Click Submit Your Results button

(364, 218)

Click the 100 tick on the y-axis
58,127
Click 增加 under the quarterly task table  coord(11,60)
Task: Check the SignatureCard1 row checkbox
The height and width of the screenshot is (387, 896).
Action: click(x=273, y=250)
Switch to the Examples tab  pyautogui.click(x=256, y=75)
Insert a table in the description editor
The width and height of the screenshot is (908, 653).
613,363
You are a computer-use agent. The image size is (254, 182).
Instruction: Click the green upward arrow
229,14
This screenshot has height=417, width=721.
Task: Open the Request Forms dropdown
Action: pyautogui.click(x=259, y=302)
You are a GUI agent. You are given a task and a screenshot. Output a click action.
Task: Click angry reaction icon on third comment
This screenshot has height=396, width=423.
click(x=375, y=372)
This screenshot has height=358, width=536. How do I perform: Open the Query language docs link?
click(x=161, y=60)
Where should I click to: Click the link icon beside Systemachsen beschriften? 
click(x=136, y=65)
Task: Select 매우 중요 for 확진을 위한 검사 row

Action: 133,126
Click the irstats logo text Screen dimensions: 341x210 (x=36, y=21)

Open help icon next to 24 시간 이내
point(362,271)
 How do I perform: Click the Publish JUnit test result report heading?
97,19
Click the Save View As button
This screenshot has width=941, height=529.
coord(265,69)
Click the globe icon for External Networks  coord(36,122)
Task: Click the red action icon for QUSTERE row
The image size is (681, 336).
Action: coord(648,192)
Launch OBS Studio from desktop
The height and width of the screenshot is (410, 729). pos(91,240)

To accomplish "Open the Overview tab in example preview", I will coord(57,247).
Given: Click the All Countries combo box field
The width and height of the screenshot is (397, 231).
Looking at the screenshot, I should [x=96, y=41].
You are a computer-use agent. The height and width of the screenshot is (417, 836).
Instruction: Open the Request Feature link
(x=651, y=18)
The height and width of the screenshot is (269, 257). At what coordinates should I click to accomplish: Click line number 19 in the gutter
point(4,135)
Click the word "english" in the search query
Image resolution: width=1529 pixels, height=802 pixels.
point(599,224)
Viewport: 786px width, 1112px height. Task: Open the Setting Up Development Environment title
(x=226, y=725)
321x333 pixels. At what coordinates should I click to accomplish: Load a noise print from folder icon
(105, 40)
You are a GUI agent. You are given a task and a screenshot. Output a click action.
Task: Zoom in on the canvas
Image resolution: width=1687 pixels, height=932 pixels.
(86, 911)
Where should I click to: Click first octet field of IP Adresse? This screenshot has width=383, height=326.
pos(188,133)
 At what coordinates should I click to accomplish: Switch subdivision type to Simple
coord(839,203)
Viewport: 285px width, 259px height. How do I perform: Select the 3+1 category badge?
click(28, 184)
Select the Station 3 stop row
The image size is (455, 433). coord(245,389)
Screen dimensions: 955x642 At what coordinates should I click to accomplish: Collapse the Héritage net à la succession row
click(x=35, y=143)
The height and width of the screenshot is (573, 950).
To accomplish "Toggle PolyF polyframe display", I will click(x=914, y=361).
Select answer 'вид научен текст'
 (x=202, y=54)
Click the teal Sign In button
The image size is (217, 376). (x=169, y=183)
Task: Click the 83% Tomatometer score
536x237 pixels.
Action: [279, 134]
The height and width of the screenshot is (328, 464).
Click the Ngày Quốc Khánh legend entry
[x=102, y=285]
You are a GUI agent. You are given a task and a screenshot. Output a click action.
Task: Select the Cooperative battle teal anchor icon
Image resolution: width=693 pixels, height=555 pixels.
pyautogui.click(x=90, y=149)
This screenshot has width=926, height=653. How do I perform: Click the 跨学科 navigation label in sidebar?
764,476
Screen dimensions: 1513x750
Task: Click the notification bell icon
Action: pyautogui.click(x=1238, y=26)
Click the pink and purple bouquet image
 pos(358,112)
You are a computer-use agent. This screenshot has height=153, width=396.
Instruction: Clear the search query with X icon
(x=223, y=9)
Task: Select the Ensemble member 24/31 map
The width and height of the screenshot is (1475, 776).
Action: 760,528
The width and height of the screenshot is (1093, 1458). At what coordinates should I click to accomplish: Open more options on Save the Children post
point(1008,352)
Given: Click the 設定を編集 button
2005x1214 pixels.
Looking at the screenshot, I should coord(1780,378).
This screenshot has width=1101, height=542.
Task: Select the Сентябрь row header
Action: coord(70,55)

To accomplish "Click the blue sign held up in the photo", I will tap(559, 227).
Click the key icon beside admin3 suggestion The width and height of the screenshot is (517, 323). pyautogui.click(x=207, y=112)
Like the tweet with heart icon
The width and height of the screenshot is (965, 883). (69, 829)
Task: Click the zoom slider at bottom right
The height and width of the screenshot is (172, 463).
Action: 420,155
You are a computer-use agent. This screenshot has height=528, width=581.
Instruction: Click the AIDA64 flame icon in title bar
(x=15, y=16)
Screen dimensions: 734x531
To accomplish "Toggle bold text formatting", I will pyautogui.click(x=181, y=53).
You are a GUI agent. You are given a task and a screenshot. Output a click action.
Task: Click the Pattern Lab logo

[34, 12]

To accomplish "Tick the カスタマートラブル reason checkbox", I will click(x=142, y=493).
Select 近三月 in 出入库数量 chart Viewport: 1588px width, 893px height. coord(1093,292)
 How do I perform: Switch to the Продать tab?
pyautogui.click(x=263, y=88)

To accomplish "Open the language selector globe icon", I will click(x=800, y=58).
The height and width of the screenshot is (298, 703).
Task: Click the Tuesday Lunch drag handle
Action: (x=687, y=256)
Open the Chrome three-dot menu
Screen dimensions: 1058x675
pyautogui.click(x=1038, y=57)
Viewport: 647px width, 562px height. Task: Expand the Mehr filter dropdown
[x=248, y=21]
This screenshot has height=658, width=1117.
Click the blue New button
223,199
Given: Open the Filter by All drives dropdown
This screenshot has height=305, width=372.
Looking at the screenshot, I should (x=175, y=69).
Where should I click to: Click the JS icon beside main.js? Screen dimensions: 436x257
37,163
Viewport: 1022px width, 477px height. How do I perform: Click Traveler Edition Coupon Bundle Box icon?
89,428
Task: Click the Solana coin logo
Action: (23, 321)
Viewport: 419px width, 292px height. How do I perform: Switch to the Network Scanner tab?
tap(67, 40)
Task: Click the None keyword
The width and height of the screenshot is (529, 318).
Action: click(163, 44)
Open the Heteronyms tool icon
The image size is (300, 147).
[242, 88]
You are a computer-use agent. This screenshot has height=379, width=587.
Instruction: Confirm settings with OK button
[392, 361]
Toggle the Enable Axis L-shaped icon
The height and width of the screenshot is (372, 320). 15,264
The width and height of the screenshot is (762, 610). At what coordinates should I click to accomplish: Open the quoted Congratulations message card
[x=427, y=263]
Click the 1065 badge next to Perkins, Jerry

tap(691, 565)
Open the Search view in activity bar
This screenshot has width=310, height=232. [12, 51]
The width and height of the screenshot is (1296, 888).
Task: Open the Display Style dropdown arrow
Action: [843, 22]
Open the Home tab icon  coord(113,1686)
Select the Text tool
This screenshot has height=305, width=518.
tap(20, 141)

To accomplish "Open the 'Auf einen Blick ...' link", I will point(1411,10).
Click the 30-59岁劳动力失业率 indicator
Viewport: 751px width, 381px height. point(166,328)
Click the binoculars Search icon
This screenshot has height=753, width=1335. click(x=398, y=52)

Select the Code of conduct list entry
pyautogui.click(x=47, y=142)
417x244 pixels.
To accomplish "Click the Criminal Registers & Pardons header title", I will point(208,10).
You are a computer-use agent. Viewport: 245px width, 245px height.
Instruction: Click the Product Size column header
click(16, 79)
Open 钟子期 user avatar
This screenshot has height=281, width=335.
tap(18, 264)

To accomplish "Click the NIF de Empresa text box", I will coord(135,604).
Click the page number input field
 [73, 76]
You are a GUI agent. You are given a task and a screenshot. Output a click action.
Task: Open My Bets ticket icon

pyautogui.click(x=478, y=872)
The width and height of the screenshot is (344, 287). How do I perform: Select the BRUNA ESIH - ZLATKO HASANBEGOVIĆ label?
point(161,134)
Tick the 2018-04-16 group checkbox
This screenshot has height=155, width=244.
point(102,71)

#### Exercise description:
Within the material, count the lines where the word "computer" appears. The reply is that number and nothing more.

#### Solution to this problem:
6